When we organize, we must ask whom we intend to empower and who is centered in the struggles. Are we empowering an army or workers? A cadre or the proletariat? A party or a people? These are not equivalent. Yet the devotees of Saint Marx such as those in the CPP-NPA see themselves as “proletarian” by virtue of having taken up arms against the bourgeois State, forgetting that to be proletarianized is a negative consequence of this capitalist world that marks us as proles, not a virtue that can be emulated, because it is not a virtue at all.
A social revolution is not determined by past victories nor by a “correct” line but by the generalization of an insurrectionary break with the world that proletarinizes, a break from which there can be no return to the status quo ante. Such a generalized insurrectionary break cannot be directed by any cadre or party, nor even by a party of anarchists. Such a break can only be self-directed by proletarians-in-abolition, those that strike at the world that marks them as proles.
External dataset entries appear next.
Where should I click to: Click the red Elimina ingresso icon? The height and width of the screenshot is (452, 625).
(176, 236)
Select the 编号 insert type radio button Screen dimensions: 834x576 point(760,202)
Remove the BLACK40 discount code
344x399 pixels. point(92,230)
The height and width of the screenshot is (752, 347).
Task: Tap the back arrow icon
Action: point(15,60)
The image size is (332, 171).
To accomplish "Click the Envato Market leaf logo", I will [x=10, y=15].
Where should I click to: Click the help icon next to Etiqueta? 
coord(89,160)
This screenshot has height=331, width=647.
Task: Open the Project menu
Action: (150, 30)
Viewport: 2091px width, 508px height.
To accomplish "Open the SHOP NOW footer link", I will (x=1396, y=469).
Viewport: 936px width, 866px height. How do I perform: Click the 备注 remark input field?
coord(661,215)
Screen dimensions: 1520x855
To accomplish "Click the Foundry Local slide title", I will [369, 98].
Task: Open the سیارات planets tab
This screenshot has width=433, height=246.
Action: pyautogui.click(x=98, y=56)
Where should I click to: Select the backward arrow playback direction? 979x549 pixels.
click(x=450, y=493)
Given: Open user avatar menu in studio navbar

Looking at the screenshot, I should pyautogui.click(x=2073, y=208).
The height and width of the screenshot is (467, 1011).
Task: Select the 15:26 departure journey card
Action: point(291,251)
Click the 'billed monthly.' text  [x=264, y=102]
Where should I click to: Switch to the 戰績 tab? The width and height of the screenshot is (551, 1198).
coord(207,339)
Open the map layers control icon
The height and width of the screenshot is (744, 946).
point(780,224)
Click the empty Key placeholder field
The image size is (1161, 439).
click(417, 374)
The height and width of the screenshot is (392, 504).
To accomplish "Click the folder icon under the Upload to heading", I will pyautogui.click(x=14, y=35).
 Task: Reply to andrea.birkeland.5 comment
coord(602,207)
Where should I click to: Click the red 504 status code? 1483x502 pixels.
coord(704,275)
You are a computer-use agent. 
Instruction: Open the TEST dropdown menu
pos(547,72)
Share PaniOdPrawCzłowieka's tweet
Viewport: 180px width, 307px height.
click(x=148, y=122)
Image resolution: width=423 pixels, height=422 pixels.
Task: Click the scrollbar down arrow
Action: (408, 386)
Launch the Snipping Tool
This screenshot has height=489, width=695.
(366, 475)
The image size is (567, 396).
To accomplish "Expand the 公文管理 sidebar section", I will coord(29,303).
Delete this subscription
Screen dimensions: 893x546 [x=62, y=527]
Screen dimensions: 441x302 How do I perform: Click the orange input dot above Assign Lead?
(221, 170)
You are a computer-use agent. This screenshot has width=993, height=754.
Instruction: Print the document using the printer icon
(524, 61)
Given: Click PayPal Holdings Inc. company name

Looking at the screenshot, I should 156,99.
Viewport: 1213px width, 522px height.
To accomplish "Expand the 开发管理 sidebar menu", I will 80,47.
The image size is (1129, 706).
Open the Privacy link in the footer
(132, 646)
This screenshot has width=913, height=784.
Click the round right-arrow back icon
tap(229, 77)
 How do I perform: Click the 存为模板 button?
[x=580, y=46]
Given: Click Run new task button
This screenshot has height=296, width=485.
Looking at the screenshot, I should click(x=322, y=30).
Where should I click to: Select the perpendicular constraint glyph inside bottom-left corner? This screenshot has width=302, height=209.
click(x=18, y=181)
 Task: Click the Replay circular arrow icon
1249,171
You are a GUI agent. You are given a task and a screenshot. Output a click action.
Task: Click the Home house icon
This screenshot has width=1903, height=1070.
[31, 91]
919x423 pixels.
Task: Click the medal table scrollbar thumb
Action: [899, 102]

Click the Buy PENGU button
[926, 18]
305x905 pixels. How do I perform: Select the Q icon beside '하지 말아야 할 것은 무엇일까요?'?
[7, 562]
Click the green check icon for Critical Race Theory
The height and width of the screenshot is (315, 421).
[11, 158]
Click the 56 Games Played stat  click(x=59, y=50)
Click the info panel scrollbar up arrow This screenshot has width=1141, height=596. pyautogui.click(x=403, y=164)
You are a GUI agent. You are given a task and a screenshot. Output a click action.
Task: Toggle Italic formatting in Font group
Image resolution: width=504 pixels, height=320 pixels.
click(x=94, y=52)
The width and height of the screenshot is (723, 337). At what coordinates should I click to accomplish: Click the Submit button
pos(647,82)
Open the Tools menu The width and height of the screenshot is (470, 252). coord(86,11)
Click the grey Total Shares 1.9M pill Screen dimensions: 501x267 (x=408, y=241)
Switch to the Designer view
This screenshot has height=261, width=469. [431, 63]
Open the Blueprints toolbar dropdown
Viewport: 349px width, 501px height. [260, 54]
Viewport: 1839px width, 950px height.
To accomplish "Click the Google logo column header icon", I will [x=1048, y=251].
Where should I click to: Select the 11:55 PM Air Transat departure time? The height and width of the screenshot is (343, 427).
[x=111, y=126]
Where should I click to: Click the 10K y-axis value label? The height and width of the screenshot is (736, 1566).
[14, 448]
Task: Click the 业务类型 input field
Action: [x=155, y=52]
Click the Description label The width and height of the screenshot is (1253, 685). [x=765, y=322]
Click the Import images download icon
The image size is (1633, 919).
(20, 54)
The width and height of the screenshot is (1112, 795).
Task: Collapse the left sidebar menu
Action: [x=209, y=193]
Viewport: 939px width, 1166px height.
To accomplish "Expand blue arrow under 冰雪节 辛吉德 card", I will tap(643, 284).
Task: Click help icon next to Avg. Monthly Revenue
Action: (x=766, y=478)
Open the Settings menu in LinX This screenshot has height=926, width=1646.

By directing militancy towards consolidating guerrilla fronts instead of striking at proletarianization, Marxists such as the CPP-NPA actually suppress revolutionary agency. Yet it is exactly the self-direction of proles striking at their proletarianization that keeps alive the prospects of anarchy in the imperialized world!
More than merely an anarchy, multiple anarchies sprout across the world like mushrooms after a rain. The spontaneity of mushrooms is not accidental but rather the product of large spanning mycelia with long interconnected threads which then sprout mushrooms when the opportunity arises. Just so are the prospects of sprouting anarchies the products of long and patient organizing, of interlinked sites of struggle. Thus the organization of the anarchists is not the party-form, but in our struggles interlinked.
So let us now retire the talk of anarchist erasures in the imperialized world. Let us retire this talk of “correct” lines and party curricula of “victories.” It matters not if we are a minority for anarchies everywhere are forming, and we shall be here when they sprout!